Roma (Agenzia Fides)- Si alza il prezzo del petrolio e le compagnie petrolifere, alla ricerca di nuovi giacimenti, si addentrano in territori finora inesplorati, dove finora era poco conveniente investire in prospezioni. Proprio in questi giorni la stampa internazionale riporta alcune notizie dell’affacciarsi sul mercato petrolifero di nuovi possibili produttori come la Cambogia in Asia o l’Uganda in Africa.
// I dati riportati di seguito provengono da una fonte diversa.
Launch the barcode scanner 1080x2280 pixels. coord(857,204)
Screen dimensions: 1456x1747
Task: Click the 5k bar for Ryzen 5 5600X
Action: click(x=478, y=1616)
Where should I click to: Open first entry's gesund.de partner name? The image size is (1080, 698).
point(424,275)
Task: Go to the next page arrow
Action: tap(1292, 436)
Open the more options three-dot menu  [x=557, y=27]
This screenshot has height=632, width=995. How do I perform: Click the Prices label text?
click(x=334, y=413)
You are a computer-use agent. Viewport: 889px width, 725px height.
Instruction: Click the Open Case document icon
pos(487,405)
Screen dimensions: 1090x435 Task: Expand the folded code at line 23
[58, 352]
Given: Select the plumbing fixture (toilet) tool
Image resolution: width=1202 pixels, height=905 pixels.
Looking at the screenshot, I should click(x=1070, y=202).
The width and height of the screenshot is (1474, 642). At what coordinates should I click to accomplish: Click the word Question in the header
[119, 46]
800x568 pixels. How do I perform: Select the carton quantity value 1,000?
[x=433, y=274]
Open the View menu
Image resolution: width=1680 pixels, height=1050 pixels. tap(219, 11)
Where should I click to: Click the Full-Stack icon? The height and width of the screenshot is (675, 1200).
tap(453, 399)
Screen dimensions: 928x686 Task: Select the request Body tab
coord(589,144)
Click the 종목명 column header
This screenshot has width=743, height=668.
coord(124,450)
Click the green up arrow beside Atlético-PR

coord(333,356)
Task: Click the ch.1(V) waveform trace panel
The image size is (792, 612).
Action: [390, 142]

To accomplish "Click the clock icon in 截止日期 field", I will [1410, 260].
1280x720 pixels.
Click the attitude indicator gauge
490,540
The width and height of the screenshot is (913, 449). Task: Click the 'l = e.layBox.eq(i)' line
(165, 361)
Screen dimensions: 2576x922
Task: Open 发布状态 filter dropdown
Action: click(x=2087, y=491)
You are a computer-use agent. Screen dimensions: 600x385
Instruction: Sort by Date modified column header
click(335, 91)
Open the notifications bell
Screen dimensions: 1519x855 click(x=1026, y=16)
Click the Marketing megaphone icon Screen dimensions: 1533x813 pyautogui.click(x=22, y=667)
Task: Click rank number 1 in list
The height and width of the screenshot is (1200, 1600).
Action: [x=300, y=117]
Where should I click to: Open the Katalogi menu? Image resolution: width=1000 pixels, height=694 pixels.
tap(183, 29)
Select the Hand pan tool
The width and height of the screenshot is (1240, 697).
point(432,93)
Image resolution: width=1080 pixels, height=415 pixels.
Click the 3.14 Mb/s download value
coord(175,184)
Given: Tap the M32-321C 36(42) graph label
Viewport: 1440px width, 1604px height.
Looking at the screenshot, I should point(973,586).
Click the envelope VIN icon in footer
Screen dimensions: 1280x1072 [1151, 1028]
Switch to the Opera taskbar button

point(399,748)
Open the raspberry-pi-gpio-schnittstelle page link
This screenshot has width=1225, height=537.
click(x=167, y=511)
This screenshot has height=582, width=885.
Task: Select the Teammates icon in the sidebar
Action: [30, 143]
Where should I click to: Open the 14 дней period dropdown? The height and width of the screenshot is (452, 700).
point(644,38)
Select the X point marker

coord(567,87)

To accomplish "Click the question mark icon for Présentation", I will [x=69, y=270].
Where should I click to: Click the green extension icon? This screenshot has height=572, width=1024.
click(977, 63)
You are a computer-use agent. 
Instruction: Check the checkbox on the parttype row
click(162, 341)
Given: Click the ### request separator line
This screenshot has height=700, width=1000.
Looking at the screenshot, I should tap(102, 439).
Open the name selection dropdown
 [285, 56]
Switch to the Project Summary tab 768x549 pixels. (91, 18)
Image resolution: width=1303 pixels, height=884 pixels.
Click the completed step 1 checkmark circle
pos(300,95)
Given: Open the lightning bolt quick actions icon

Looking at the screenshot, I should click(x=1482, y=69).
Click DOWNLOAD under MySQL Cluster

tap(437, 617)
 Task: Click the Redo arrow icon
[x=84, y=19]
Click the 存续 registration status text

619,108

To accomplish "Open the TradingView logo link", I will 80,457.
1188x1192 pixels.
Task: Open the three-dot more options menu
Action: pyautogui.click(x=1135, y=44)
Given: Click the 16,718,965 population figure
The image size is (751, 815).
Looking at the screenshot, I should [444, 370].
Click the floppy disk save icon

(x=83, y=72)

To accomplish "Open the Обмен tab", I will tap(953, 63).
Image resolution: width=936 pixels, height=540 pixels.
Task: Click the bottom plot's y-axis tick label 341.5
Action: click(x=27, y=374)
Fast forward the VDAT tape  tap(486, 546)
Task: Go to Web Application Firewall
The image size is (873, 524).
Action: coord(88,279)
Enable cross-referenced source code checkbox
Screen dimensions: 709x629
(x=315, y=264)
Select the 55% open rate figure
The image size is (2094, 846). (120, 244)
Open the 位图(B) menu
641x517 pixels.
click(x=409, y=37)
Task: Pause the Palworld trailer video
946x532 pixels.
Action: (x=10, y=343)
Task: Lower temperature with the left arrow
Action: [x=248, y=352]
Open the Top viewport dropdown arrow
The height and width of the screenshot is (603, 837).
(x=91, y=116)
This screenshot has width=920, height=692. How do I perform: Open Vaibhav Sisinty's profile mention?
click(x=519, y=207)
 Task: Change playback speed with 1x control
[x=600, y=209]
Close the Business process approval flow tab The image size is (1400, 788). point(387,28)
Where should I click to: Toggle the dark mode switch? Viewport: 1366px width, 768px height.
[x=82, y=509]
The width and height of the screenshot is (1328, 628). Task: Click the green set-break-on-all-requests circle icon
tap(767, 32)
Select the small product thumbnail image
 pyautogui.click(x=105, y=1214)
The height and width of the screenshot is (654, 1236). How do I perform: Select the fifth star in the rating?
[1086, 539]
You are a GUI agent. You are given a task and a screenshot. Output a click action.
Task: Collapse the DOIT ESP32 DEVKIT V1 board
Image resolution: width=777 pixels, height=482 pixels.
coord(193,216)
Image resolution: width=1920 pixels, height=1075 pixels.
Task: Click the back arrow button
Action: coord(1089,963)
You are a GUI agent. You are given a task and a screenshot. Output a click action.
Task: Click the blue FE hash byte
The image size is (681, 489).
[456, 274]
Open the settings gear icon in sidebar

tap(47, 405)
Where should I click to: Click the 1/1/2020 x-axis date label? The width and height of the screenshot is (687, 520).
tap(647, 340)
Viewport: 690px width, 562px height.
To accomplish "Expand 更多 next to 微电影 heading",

Anche il Corno d’Africa, attraversato da tensioni profonde e devastato dalla guerra civile somala, sta attirando l’interesse di diverse compagnie petrolifere.
Finora sono stati spesi 500 milioni di dollari per scavare circa 500 pozzi in una regione che si estende verso est dall’Uganda al Madagascar e verso sud dall’Eritrea a Città del Capo. Si tratta di una cifra ancora irrisoria rispetto ai 30mila pozzi dell’Africa settentrionale e di quella occidentale, ma che testimonia del crescente interesse per un area in cui le compagnie petrolifere incontrano serie difficoltà ad operare. Oltre agli ostacoli di carattere politico e relativi alla sicurezza, la maggior parte dei Paesi dell’area sono privi di infrastrutture come porti efficienti, strade, linee di comunicazione, per non parlare degli oleodotti che devono essere costruiti ex novo.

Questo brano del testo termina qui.